Esse projeto tramita no Congresso desde 1997. Recebeu aprovação na Câmara em 99. Daí seguiu para a Comissão de Constituição e Justiça do Senado, onde foi aprovado na quarta-feira e esta semana segue para votação no plenário. Se passar, só precisa ser sancionado pelo presidente da República para se transformar em lei. Lei do silêncio. Uma lei complexa que embora tenha uma fundamentação de defesa da imagem das pessoas, atenta violentamente contra a liberdade de expressão e divide o próprio Poder Judiciário.

Sem unanimidade

A discussão atinge em cheio os meios de comunicação, onde não há unanimidade quando se trata do projeto, mas existe a certeza das dificuldades que a imprensa terá no acesso à informação. Em dezembro de 1999, a Folha de S.Paulo e Estado de S. Paulo estiveram em oposição quanto ao resultado prático da aprovação da Lei da Mordaça. Enquanto a Folha, assim como O POVO é contrário à aprovação por entender que a nova lei impõe um silêncio constrangedor e autoritário aos funcionários que lidam diretamente com os casos de desmandos do poder político, o Estadão corre em pista contrária. Em editorial do dia 16 de dezembro de 99, o veículo defendeu o projeto afirmando que ele merece o apoio de todos para se evitar que ”em nome da lei, agentes a seu serviço pratiquem atos de linchamento moral, propagando denúncias e acusações que condenarão irremediavelmente perante a opinião pública as pessoas citadas – ainda que venham a ser absolvidas nos tribunais”.

”Vaca e carrapato”

O POVO em editorial publicado em 20 de março deste ano, quando o projeto ameaçou entrar em cena para ser aprovado pelo Senado, afirmou que é ”preciso defender a privacidade e a imagem de cidadãos envolvidos em investigação, não permitindo que seus nomes sejam enxovalhados perante a opinião pública, antes de concluídas e comprovadas as denúncias”. No entanto, lembra que existe legislação própria para evitar tais abusos. E conclui: ”Pegar esse pretexto para constranger a atuação do Ministério Público e da imprensa é como matar a vaca para livrá-la dos carrapatos. É uma medida desproporcional para atingir o único instrumento que a cidadania dispõe para que a democracia seja mais do que uma mera expressão jurídica formal”.
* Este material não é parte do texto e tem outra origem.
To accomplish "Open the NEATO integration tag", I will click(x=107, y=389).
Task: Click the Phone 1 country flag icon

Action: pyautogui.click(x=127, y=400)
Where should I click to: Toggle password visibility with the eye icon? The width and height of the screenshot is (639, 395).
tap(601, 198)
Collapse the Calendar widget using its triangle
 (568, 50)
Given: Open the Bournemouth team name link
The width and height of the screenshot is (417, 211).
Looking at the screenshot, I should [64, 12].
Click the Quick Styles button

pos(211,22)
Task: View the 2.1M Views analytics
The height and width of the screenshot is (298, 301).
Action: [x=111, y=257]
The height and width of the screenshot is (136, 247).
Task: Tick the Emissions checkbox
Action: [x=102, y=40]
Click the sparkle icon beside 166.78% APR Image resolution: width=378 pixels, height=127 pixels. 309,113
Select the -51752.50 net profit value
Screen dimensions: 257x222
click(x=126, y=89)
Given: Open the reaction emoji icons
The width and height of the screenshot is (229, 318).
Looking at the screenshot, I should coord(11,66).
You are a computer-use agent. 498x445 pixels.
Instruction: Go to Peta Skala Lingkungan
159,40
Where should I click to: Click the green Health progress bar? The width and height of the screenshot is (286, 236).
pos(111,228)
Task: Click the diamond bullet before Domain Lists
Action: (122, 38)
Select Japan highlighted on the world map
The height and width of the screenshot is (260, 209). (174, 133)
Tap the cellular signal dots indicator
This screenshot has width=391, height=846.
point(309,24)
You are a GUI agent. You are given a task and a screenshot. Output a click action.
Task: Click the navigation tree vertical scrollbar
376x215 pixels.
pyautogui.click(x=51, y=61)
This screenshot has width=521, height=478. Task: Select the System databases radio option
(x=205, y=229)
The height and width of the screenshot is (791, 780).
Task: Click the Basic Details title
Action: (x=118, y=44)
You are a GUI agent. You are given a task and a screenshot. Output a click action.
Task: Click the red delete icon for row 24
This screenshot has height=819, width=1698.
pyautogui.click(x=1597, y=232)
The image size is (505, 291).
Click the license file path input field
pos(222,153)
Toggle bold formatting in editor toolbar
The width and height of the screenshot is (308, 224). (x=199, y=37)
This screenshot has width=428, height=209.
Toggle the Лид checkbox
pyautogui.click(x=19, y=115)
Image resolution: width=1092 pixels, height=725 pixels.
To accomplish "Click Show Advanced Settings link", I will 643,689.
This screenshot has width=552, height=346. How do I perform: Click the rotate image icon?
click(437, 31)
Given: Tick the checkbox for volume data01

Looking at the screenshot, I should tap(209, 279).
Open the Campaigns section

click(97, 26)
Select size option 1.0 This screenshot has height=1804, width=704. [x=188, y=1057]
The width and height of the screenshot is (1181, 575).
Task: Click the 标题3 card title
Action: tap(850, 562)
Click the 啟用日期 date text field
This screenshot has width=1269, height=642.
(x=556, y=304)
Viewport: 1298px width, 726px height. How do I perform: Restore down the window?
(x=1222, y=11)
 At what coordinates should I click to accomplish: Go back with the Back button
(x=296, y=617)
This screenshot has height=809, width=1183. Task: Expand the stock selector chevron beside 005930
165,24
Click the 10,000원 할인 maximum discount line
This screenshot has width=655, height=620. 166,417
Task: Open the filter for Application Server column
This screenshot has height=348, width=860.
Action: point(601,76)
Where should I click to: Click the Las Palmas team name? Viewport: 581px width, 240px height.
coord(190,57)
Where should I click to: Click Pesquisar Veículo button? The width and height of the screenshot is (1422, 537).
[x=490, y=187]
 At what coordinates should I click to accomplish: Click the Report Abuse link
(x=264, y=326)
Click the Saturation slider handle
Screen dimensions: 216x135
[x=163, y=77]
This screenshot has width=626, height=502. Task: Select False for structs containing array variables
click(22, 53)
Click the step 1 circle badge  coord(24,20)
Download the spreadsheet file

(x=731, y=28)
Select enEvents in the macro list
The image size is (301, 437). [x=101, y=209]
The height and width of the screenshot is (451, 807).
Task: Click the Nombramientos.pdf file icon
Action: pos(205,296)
Não há dúvida nenhuma de que tal lei deixa as autoridades responsáveis pela análise das ações dos homens públicos em dificuldade, da mesma forma que inibe e reprime de forma autorit&aacuteaacute;ria o papel da imprensa. E isso não pode ser aceito. Acredito que a mobilização de parte da sociedade atenta à questão deverá influenciar de forma decisiva a votação do projeto no Senado, no sentido de manter a liberdade de atuação do MP e o livre acesso às informações por parte dos imprensa.

O exagero

No entanto, considero importante tocar num ponto: o que podemos fazer com os ”carrapatos”? E aqui aproveito a imagem utilizada pelo O POVO e defino o ”carrapato” como ”exagero” com que certas informações chegam ao conhecimento público, mediante um único depoimento – muitas vezes sem nenhum documento – que é dado a um procurador. Uma investigação ainda embrionária pode ser anunciada com ares de condenação pública antecipada dos envolvidos. A ex-governadora do Maranhão, Roseana Sarney deve ser lembrada. De envolvida diretamente nas acusações de improbidade administrativa no caso da Sudam, junto com o marido, Jorge Murad – com direito à capa de revista, choro pela TV e fim do sonho de disputar a presidência da República – ela passou a não ter nada a ver o caso, enquanto o marido continua encrencado.

A questão é que se os meios eletrônicos têm os seus trunfos na violência e sexo para atrair consumo/audiência, a imprensa tem os escândalos públicos mediante investigações promovidas pelo Ministério Público e que algumas vezes precisam de maior aprofundamento para divulgação.

Suspeita é notícia? Investigação é informação? As ações dos homens públicos interessam a todos num país democrático? Em todos esses casos a resposta é legitimamente verdadeira.

O que não se pode é esquecer que uma suspeita que gera uma investigação deve ser tratada como tal: processos que estão sendo instalados, e que portanto, têm início, meio e fim e que precisam de tempo para ser apurados. E isto deve ser observado e tratado de modo a garantir a credibilidade tanto do Ministério Público, quanto da imprensa. Afinal de contas, ”carrapato” é uma doença nefasta que pode comprometer, de forma grave, a saúde da vaca."